Roughly 1.8 million Canadian seniors rely on the Guaranteed Income Supplement each month. Another 240,000 qualify but never claim it, leaving what researchers estimate is more than a billion dollars of tax-free benefits on the table every year.
If you or a parent is living on a fixed income in Canada, the gap between what's owed and what's received can be the difference between a heated home and a cold one. Between filling a prescription and skipping it. Between staying independent at home and being forced to move.
This guide walks you through every part of the GIS in 2026: who qualifies, the exact income thresholds, how much you can actually receive, how to keep it coming year after year, and what to do if Service Canada says no. Every figure here is sourced from Employment and Social Development Canada and Service Canada's official pages. We'll tell you exactly when to verify the current quarter's numbers yourself.
Table of Contents
- What Is the Guaranteed Income Supplement?
- Who Qualifies for GIS in 2026?
- 2026 GIS Income Thresholds
- How Much Will You Actually Receive?
- How to Apply for GIS
- After You're Approved: Annual Reassessment
- If You're Denied: Reconsideration and Appeals
- Other Benefits That Stack With GIS
- 5 Common GIS Mistakes That Cost Seniors Money
- Frequently Asked Questions
What Is the Guaranteed Income Supplement?
The Guaranteed Income Supplement is a monthly, non-taxable benefit paid by the Government of Canada to low-income seniors aged 65 and older who already receive the Old Age Security (OAS) pension. It was created to make sure seniors with little or no other income don't fall below a basic standard of living in retirement.
Three things make GIS different from most other senior benefits:
- It's tax-free. The amount you receive doesn't show up on your tax return as taxable income.
- It's tied to OAS. You can't get GIS without first qualifying for and receiving the OAS pension.
- It's strictly income-tested, not asset-tested. Your home, car, savings, and investments don't matter. Only your annual net income counts.
That last point catches a lot of people off guard. A senior living in a paid-off home worth $600,000 with $40,000 in savings can still qualify for the maximum GIS if their annual income is low enough. The program isn't about what you own. It's about what you bring in.

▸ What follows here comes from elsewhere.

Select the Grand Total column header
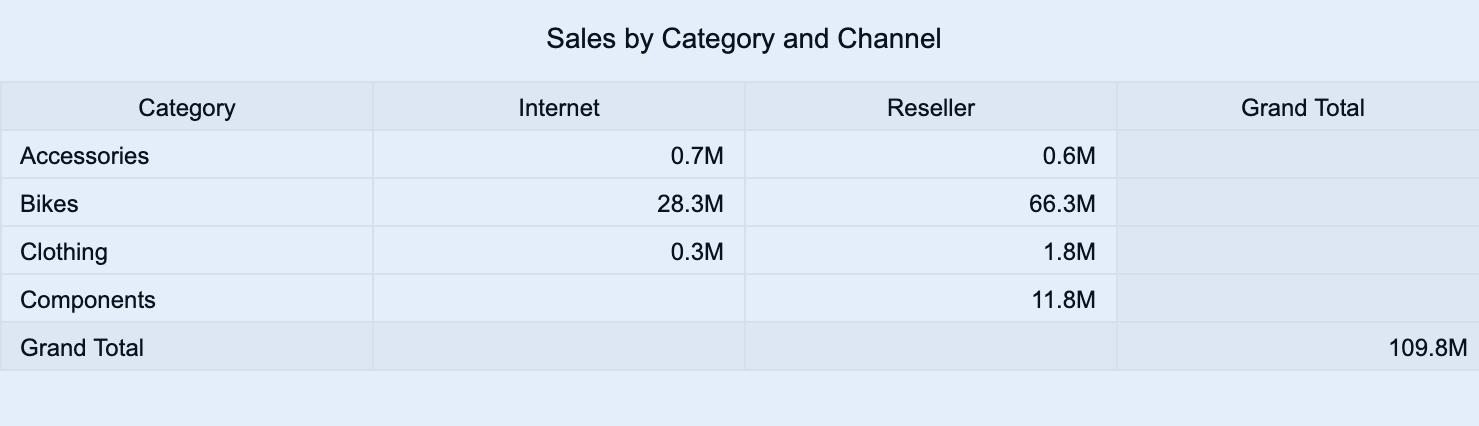Viewport: 1479px width, 426px height. pos(1302,107)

GIS sits in the middle of Canada's three-layer senior income system: OAS is the foundation, GIS is the top-up for low-income seniors, and the Allowance extends support to younger spouses aged 60 to 64. Provincial programs like the BC Seniors Supplement and the Alberta Seniors Benefit stack on top of that federal base. Programs like Canada's Age Well at Home Initiative help stretch those benefits by funding the services that keep you in your own home.

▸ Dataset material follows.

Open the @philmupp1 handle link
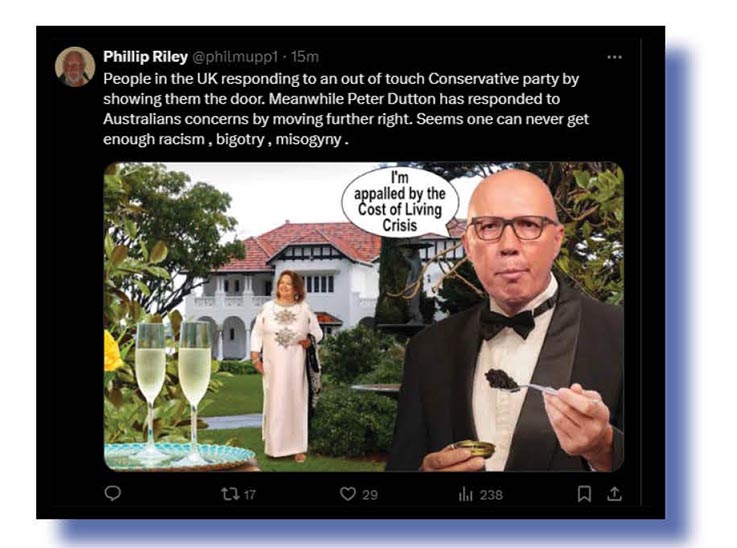 (235, 57)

Who Qualifies for GIS in 2026?
There are four hard requirements. If you meet all four, you qualify for at least some GIS payment.
- You are 65 or older.
- You live in Canada. Extended stays abroad can affect your eligibility; more on that below.

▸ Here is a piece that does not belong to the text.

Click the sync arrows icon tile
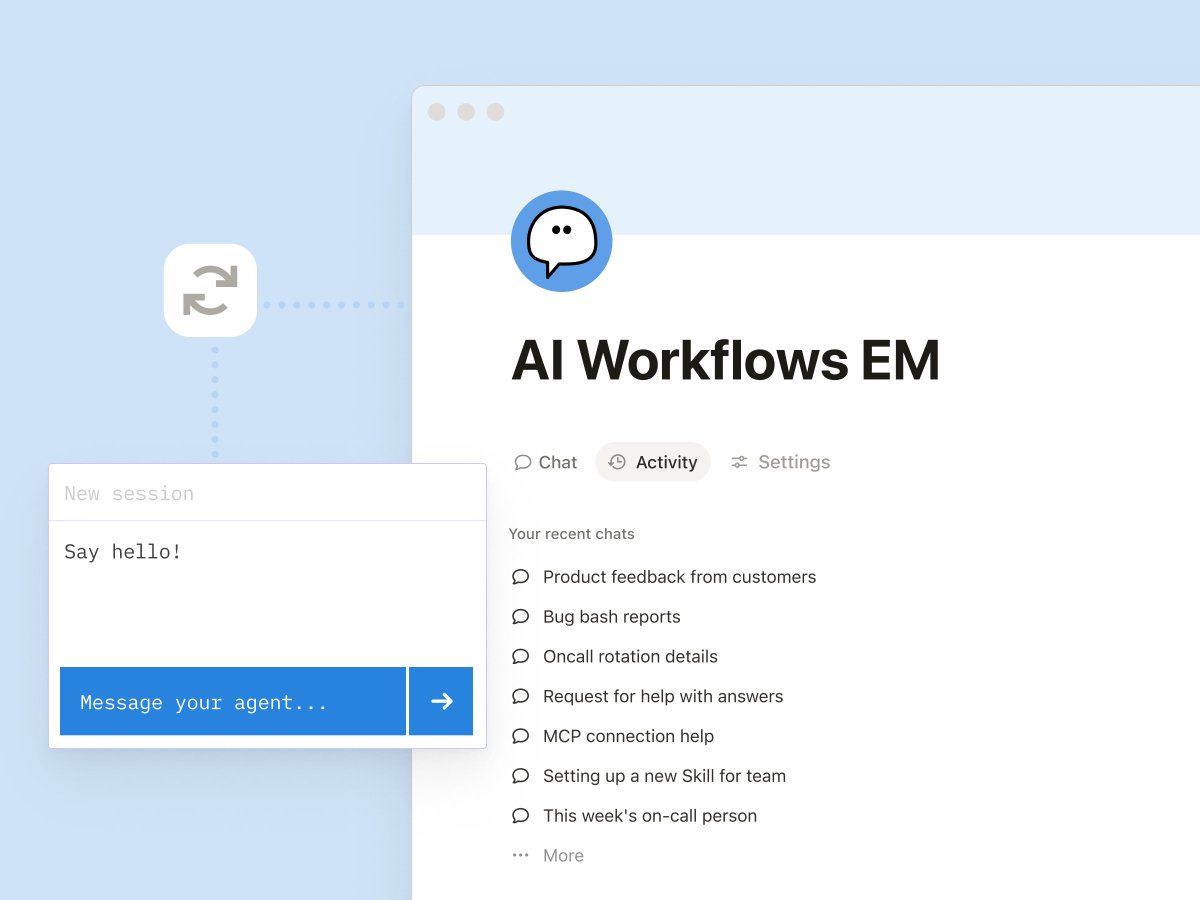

- You receive the Old Age Security pension. If you're not yet receiving OAS, you'll need to apply for it first or at the same time.
- Your annual income falls below the threshold for your household type. Exact numbers are in the next section.
The residency rule
To receive OAS (and therefore GIS), you must have lived in Canada for at least 10 years since turning 18. That's the minimum. Anything less than 10 years of Canadian residency, and you don't qualify at all, no matter your income.
For seniors with between 10 and 40 years of Canadian residency, OAS and GIS are pro-rated. The calculation divides your years in Canada by 40. So a senior with 20 years of Canadian residence receives 50% of the maximum benefit (20 ÷ 40). A senior with 30 years receives 75% (30 ÷ 40). Only seniors who have lived in Canada for 40 or more years since age 18 receive the full, non-prorated maximum.
Newcomers, sponsored immigrants, and refugees
The rules get more complicated depending on how you arrived in Canada.
- Sponsored immigrants cannot receive GIS, the Allowance, or the Allowance for the Survivor for the entire length of their sponsorship agreement. As of October 1, 2025, parent and grandparent sponsorship agreements in every province except Quebec were extended from 10 years to 20 years. Quebec's agreements remain at 10 years. Exceptions exist only if the sponsor dies, is imprisoned for more than six months, is convicted of an offence against the sponsored person, or declares bankruptcy.
- Convention Refugees admitted as permanent residents are not subject to the sponsorship bar and qualify for GIS once they meet the 10-year residency and other standard requirements.
- Late-arriving immigrants (those who arrive in Canada at age 55 or older) face a difficult gap. They must wait until they've accumulated 10 years of Canadian residency before any OAS or GIS can begin, which for some seniors means waiting until age 70 or later.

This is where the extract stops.